Stored data
- - -
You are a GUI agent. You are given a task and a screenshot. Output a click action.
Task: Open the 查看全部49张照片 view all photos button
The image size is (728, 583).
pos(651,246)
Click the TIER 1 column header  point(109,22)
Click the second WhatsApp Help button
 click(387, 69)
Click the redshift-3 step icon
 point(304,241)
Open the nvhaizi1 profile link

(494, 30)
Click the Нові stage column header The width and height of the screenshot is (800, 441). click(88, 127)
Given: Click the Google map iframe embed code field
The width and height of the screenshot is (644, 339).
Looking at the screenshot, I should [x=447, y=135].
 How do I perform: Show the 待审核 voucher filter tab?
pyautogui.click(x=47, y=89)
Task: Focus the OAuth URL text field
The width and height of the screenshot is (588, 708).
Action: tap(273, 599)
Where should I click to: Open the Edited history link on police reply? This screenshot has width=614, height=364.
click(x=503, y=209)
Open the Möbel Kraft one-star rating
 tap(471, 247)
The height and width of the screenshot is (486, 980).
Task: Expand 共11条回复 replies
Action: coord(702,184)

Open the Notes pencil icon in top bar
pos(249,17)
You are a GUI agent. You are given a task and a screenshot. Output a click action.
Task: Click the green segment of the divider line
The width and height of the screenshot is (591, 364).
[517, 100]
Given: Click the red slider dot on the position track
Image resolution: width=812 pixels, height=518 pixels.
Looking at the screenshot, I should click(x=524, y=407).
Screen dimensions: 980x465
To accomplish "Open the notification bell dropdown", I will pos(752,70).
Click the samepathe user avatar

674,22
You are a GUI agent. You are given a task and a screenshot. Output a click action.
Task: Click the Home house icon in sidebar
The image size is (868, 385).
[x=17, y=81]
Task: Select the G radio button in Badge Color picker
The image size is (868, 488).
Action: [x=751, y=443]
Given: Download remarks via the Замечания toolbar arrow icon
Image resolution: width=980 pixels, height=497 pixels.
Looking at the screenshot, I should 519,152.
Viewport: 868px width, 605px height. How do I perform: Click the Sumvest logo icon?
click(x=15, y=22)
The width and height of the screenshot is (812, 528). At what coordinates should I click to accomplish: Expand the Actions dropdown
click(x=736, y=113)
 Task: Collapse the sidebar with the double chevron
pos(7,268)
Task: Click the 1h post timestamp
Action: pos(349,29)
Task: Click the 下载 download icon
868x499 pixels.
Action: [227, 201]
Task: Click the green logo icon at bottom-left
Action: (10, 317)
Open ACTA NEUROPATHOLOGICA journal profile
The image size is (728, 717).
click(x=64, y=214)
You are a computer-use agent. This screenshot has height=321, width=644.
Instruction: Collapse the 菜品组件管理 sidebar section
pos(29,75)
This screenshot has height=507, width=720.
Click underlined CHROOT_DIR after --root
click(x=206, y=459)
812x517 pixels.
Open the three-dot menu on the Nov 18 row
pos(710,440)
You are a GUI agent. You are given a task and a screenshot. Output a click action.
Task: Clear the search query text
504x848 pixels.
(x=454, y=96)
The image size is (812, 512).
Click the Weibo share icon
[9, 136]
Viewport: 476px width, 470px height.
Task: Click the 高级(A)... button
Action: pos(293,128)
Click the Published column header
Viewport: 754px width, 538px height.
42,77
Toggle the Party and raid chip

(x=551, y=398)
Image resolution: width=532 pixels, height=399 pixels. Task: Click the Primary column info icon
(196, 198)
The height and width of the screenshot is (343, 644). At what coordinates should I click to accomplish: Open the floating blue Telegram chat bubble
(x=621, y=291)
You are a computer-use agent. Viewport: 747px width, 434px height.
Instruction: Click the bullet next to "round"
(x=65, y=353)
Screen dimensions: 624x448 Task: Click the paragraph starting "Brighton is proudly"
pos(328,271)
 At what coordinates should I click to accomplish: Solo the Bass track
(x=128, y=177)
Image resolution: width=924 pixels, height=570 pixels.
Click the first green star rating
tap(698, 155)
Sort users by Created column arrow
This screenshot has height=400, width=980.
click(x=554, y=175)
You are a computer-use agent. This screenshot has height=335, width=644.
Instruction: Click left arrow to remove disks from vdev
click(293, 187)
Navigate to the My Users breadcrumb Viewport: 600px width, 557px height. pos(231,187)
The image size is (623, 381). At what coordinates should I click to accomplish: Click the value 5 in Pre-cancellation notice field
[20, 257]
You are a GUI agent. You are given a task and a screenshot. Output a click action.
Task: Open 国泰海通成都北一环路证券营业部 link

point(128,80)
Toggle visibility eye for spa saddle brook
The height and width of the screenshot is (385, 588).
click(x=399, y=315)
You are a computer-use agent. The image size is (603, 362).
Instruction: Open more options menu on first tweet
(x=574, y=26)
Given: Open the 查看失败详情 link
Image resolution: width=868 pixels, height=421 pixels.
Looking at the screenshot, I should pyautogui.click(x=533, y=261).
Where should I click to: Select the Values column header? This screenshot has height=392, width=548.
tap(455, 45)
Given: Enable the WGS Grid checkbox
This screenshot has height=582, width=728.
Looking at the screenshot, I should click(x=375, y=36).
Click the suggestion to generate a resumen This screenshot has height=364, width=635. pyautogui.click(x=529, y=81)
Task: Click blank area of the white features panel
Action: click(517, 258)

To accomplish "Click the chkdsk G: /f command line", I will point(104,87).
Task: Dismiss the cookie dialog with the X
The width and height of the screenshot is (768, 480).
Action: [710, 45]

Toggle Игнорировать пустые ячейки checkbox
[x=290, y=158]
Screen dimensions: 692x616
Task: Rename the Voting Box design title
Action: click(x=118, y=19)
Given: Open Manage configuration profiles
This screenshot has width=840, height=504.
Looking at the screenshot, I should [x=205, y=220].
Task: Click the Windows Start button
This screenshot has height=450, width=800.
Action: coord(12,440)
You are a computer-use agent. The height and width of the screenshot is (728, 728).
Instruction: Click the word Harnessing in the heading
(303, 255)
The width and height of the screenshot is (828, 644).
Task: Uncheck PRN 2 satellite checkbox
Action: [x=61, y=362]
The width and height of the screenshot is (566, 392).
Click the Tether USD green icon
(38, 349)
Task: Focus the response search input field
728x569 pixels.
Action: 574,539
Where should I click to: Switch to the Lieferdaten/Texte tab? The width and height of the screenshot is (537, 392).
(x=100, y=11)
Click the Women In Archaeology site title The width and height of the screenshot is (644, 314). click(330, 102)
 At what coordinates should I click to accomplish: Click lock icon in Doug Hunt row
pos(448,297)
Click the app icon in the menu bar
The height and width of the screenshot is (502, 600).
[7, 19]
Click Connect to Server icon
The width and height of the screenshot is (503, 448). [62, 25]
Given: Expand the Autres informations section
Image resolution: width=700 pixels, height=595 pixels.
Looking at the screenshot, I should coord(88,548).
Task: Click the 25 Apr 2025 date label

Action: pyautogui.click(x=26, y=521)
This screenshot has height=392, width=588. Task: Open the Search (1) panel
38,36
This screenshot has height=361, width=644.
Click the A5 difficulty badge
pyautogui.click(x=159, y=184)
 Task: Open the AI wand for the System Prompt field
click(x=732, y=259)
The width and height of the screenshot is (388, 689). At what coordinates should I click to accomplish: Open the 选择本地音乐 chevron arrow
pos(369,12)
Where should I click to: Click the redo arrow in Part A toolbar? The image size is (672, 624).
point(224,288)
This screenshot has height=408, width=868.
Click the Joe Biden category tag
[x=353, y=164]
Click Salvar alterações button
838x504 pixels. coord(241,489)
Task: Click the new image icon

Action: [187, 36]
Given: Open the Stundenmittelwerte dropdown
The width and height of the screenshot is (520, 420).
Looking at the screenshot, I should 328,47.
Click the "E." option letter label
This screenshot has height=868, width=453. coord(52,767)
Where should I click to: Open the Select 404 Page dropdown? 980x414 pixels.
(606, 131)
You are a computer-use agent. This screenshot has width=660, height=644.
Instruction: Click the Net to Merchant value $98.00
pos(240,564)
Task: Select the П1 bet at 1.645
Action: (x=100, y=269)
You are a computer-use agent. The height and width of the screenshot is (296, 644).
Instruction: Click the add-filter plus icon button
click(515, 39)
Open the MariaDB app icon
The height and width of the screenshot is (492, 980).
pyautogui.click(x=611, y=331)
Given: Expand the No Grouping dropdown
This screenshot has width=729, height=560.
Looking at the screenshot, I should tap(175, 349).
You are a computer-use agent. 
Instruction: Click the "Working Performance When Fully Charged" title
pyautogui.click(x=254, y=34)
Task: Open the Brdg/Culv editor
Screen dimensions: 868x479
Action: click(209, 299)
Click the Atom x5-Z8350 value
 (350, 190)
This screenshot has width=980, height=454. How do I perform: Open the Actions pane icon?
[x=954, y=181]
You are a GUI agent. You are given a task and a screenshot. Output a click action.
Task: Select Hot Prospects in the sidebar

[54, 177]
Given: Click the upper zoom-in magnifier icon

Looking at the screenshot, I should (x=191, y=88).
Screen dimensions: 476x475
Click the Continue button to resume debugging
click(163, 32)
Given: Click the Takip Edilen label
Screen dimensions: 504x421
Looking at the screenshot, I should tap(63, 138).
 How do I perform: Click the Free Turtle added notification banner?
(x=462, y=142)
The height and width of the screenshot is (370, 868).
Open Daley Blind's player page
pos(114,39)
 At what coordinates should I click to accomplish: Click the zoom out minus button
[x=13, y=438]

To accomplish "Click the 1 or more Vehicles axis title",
- - -
● **Exercise prompt**: Beginning with the line above that contains "The width and height of the screenshot is (566, 392).", copy each line exactly up to and including the line that contains "Given: Expand the Autres informations section", and go no further.

● **Task output**:
The width and height of the screenshot is (566, 392).
Click the Tether USD green icon
(38, 349)
Task: Focus the response search input field
728x569 pixels.
Action: 574,539
Where should I click to: Switch to the Lieferdaten/Texte tab? The width and height of the screenshot is (537, 392).
(x=100, y=11)
Click the Women In Archaeology site title The width and height of the screenshot is (644, 314). click(330, 102)
 At what coordinates should I click to accomplish: Click lock icon in Doug Hunt row
pos(448,297)
Click the app icon in the menu bar
The height and width of the screenshot is (502, 600).
[7, 19]
Click Connect to Server icon
The width and height of the screenshot is (503, 448). [62, 25]
Given: Expand the Autres informations section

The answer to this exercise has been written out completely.